• _Pixel coordinate grounding data_:
+---+
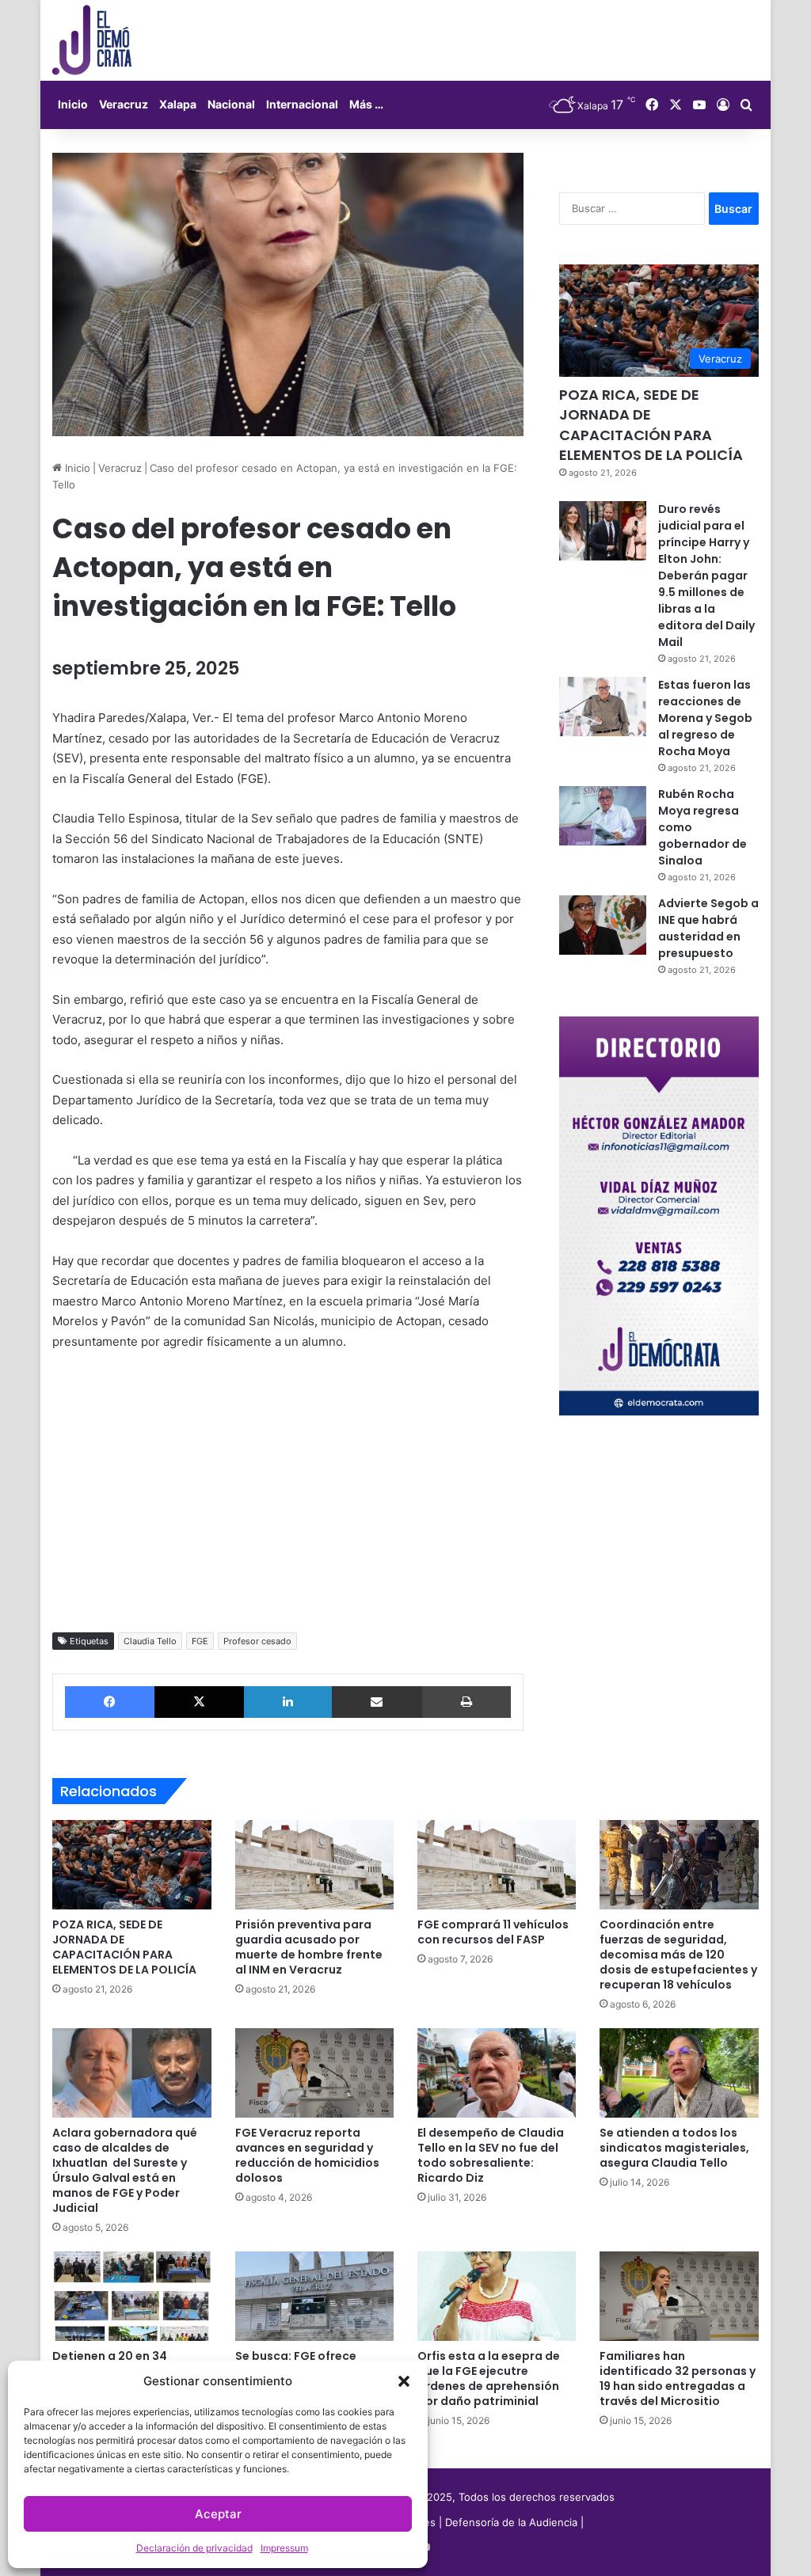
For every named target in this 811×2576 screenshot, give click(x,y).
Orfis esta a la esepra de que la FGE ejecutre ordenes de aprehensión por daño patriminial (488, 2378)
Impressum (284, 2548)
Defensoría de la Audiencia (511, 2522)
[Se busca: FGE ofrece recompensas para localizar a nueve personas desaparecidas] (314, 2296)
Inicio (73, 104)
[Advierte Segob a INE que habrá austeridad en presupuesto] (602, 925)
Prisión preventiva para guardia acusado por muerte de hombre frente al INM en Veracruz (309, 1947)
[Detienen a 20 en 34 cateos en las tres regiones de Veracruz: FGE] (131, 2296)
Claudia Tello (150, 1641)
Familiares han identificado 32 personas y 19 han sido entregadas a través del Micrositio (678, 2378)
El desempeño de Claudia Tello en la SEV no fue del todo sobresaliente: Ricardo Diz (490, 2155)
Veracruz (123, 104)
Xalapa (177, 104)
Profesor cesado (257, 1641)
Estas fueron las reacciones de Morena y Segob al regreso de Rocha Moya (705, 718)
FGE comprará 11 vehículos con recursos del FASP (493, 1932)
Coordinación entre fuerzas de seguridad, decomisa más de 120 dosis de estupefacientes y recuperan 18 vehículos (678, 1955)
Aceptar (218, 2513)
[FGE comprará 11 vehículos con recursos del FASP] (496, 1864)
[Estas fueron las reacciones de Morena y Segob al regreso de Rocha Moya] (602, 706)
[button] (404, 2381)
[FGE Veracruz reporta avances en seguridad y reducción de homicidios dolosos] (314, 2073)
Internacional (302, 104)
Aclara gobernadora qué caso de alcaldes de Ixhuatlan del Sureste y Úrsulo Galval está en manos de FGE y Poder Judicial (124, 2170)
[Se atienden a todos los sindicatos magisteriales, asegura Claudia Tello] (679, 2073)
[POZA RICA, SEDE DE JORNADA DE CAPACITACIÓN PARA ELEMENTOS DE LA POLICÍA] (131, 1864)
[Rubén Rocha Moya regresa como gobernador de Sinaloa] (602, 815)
+---+
• _WHAT YOU NEED TO DO_: Which lines hold the word "recursos"? Copy each of them from the records.

• _TASK ANSWER_:
FGE comprará 11 vehículos con recursos del FASP (493, 1932)
[FGE comprará 11 vehículos con recursos del FASP] (496, 1864)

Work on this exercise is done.